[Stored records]

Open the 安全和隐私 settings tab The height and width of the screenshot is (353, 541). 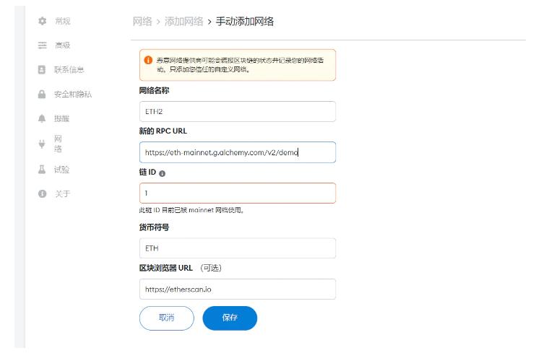coord(73,95)
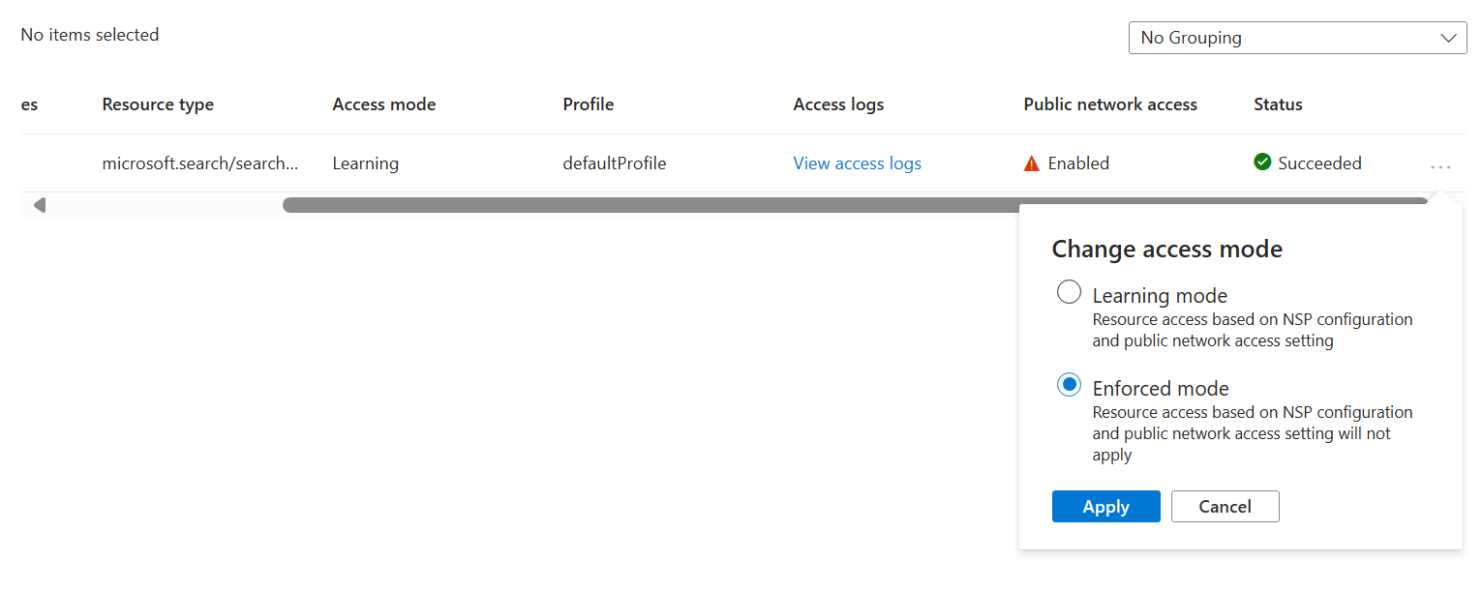Click the empty Learning mode radio circle

tap(1069, 291)
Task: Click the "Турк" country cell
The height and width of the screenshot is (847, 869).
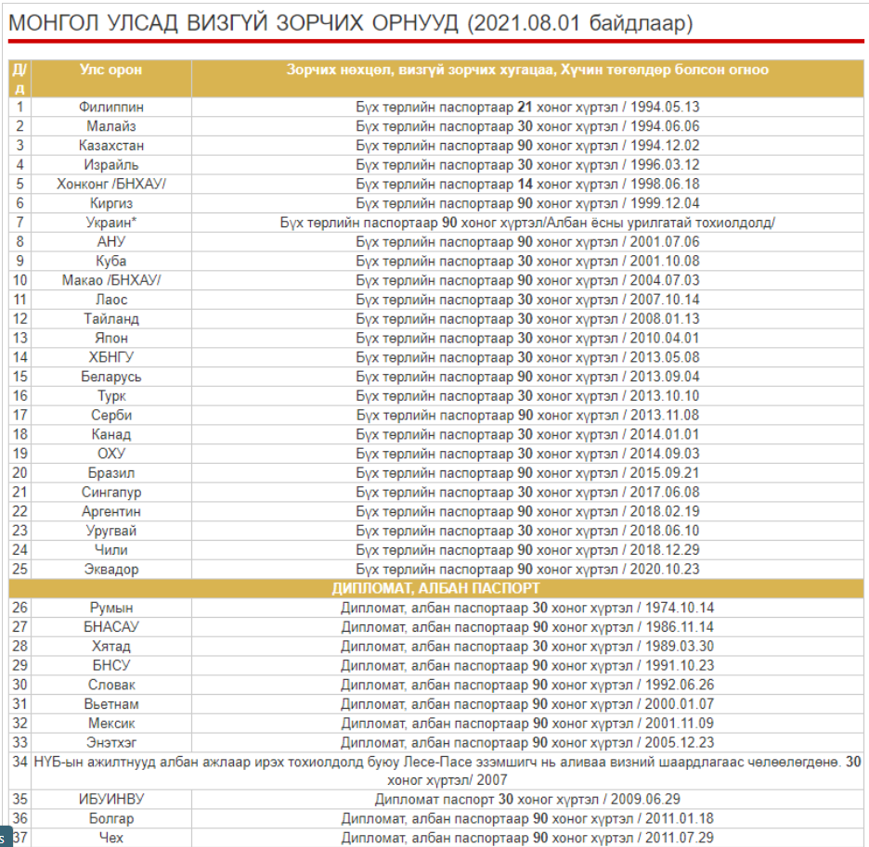Action: [110, 396]
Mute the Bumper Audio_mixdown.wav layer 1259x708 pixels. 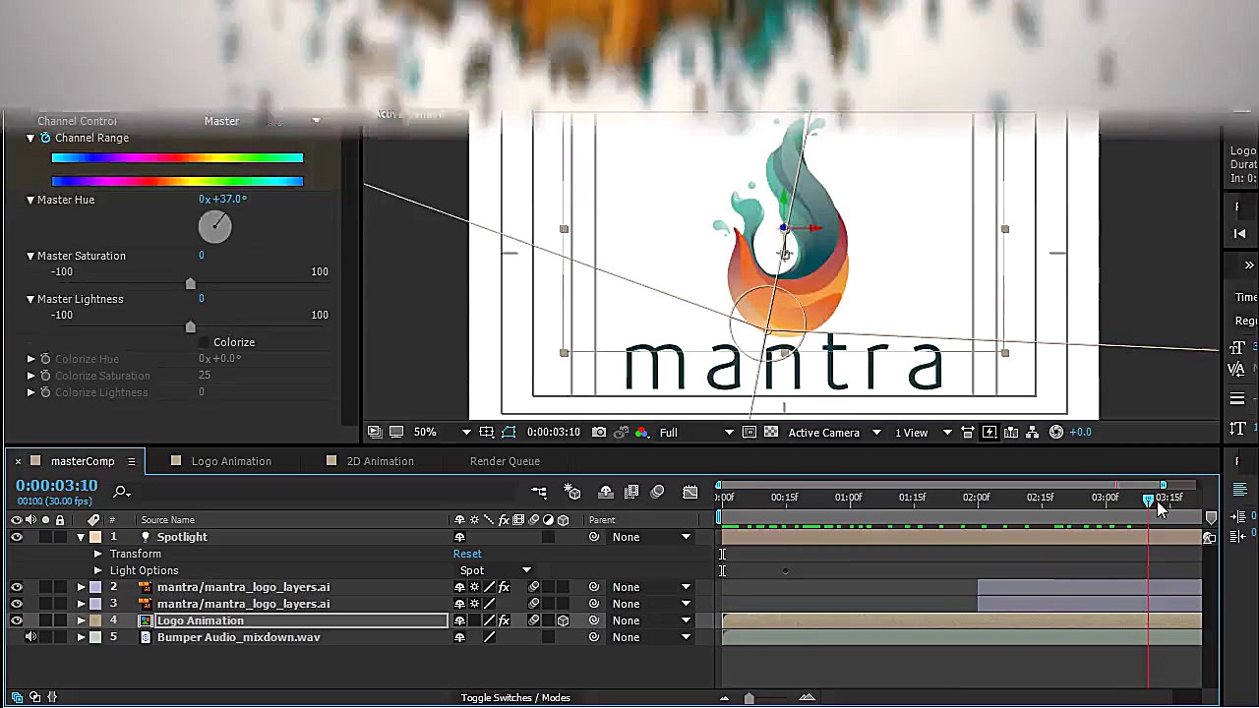click(30, 637)
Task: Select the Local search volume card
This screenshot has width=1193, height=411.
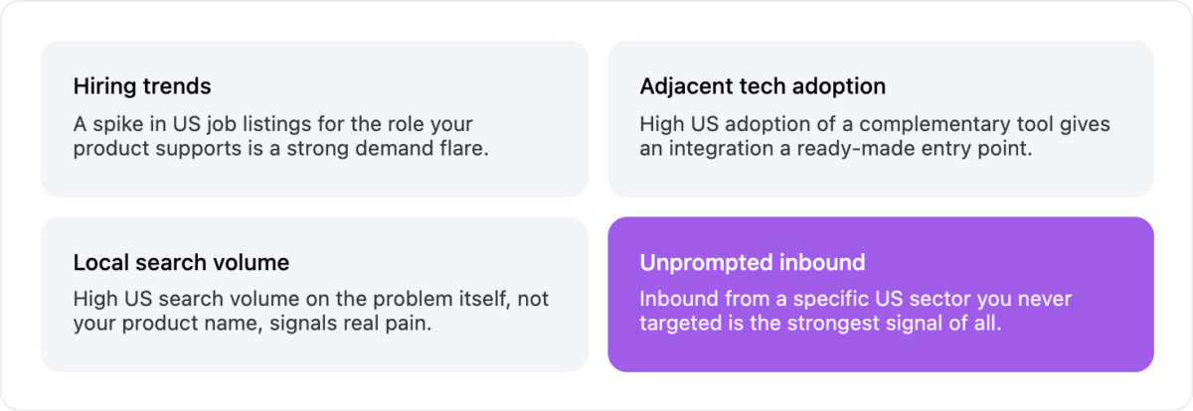Action: pos(314,294)
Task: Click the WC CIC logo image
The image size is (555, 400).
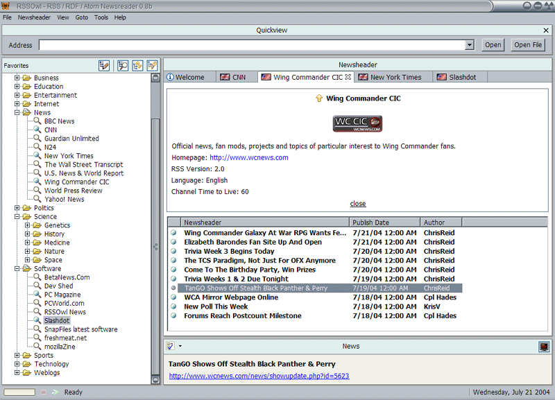Action: point(358,124)

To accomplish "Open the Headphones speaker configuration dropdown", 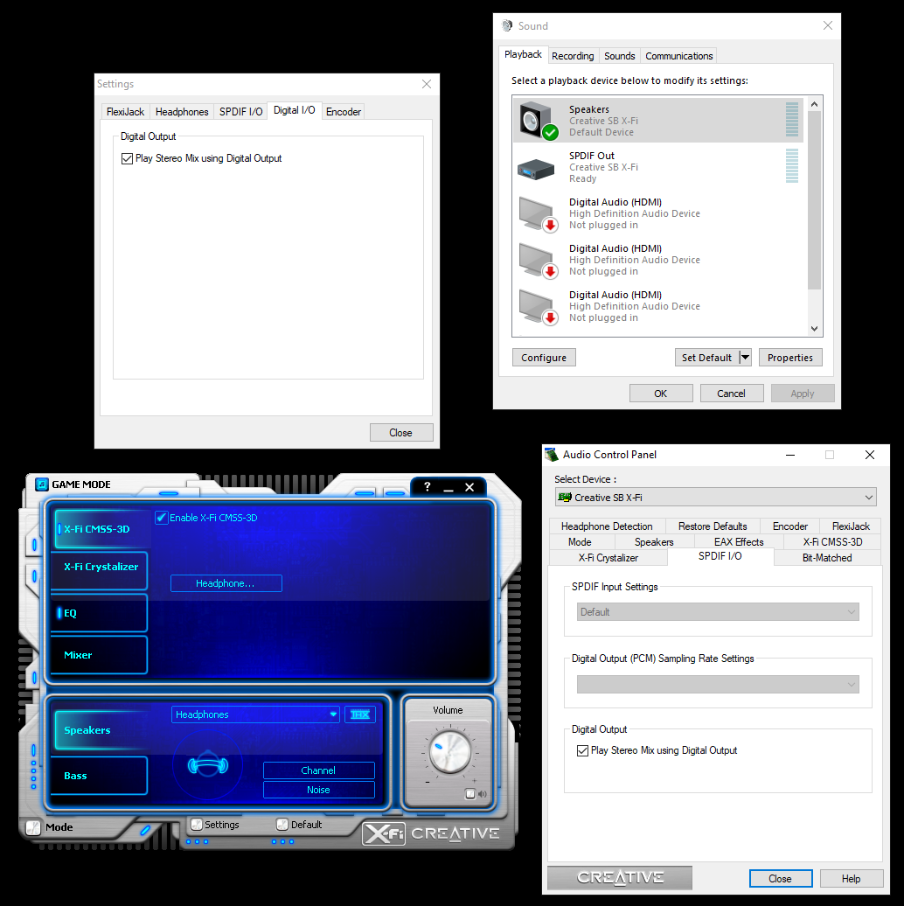I will click(x=333, y=714).
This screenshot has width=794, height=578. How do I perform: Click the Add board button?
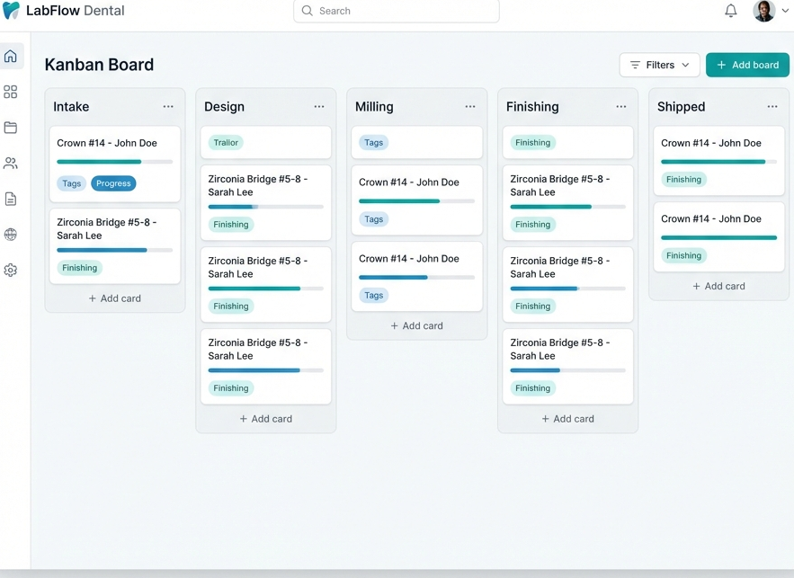(747, 65)
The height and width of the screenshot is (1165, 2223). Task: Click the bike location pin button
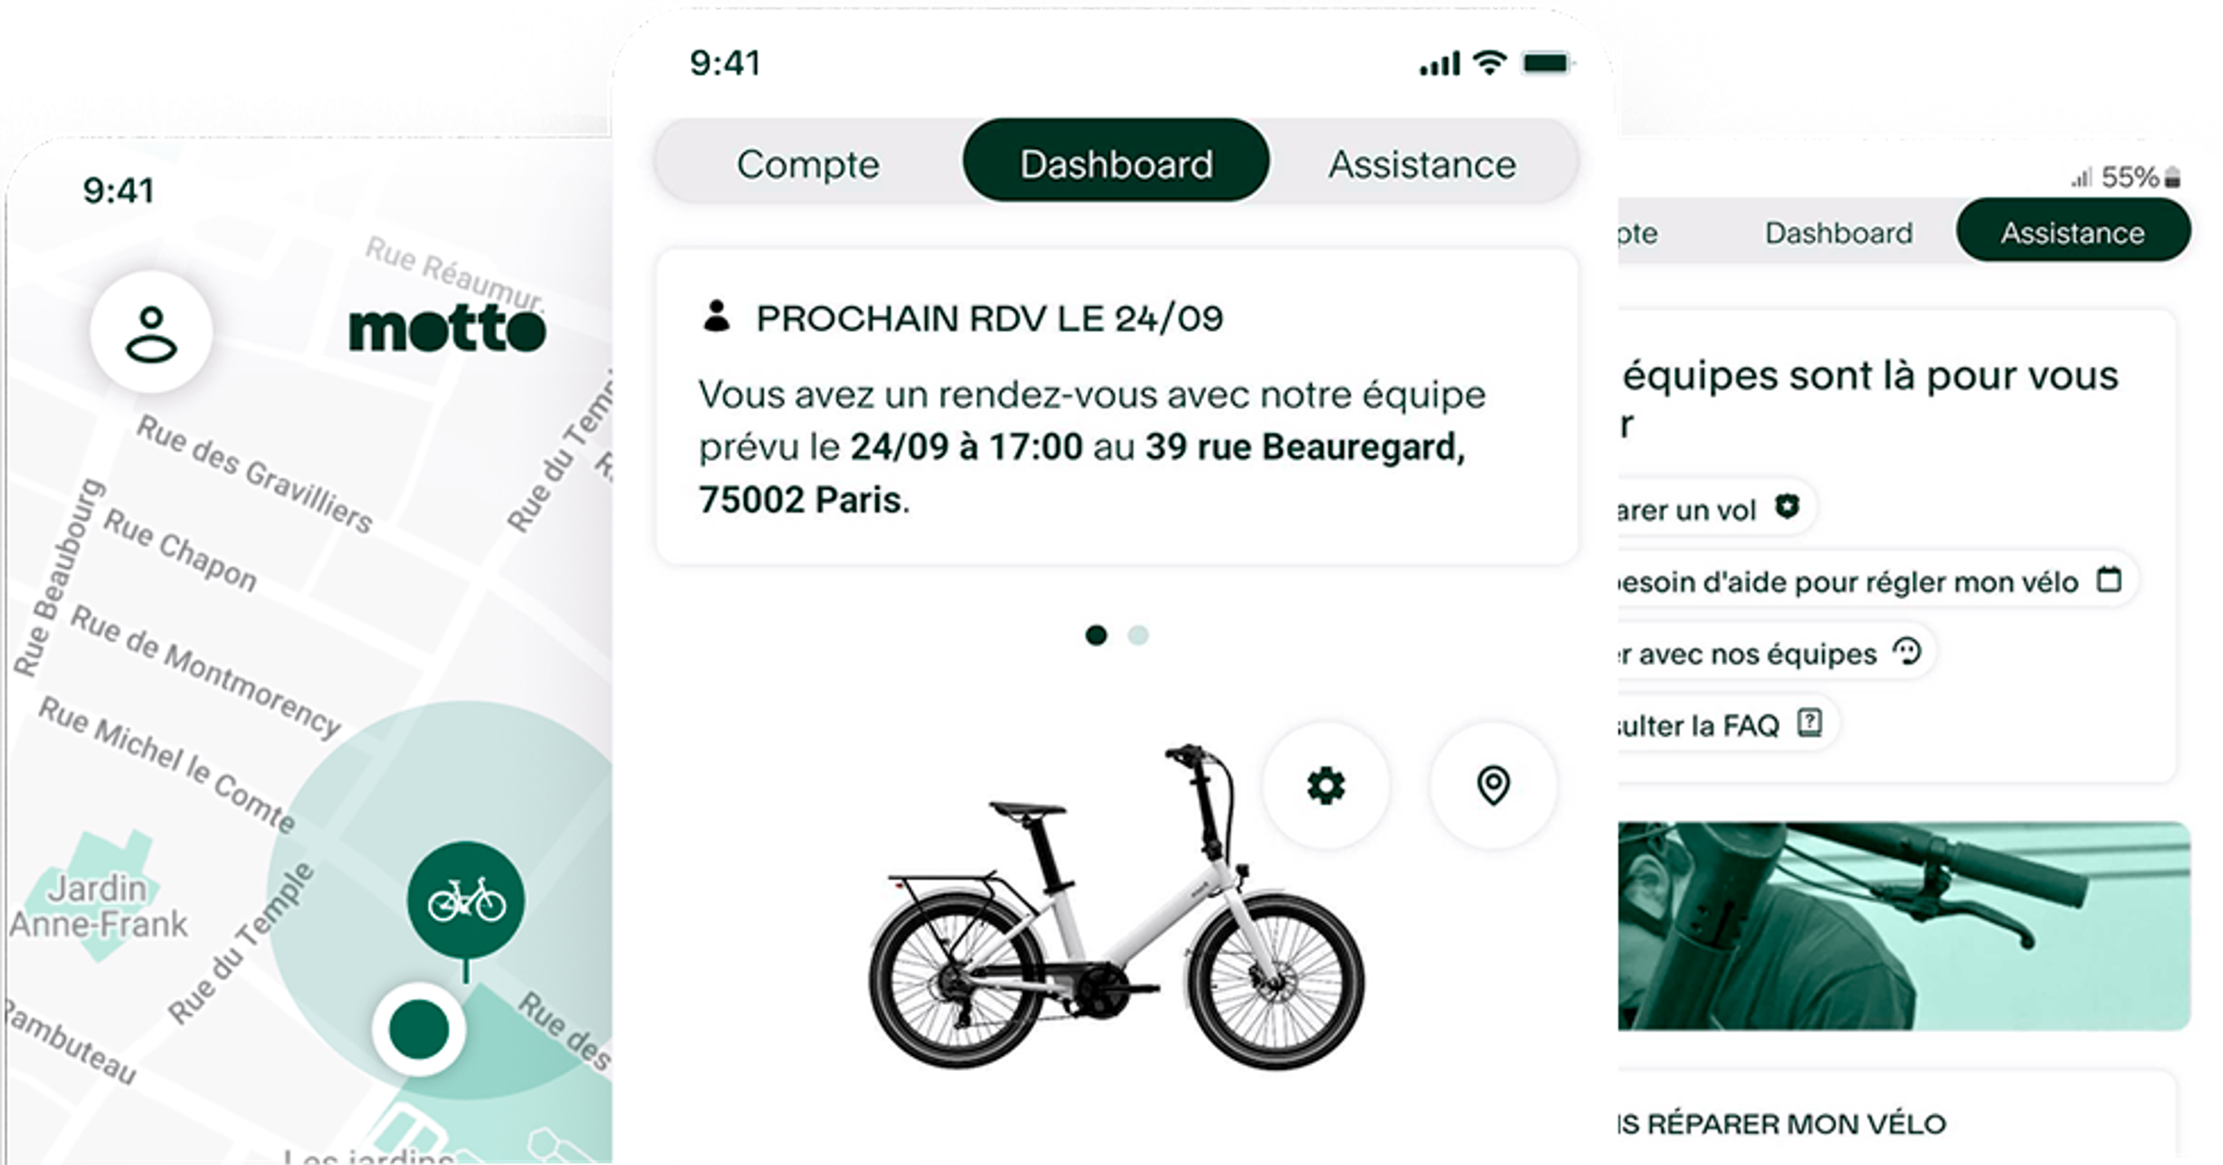coord(1494,786)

TASK INSTRUCTIONS: Return nothing except the lines from the one containing "This screenshot has width=794, height=578." through the final line of the data, copied exactly. Leave out all pictures.

EXPECTED ANSWER:
This screenshot has width=794, height=578. How do I perform: Click the Add board button?
(747, 65)
The height and width of the screenshot is (1165, 2223). Task: Click the bike location pin button
coord(1494,786)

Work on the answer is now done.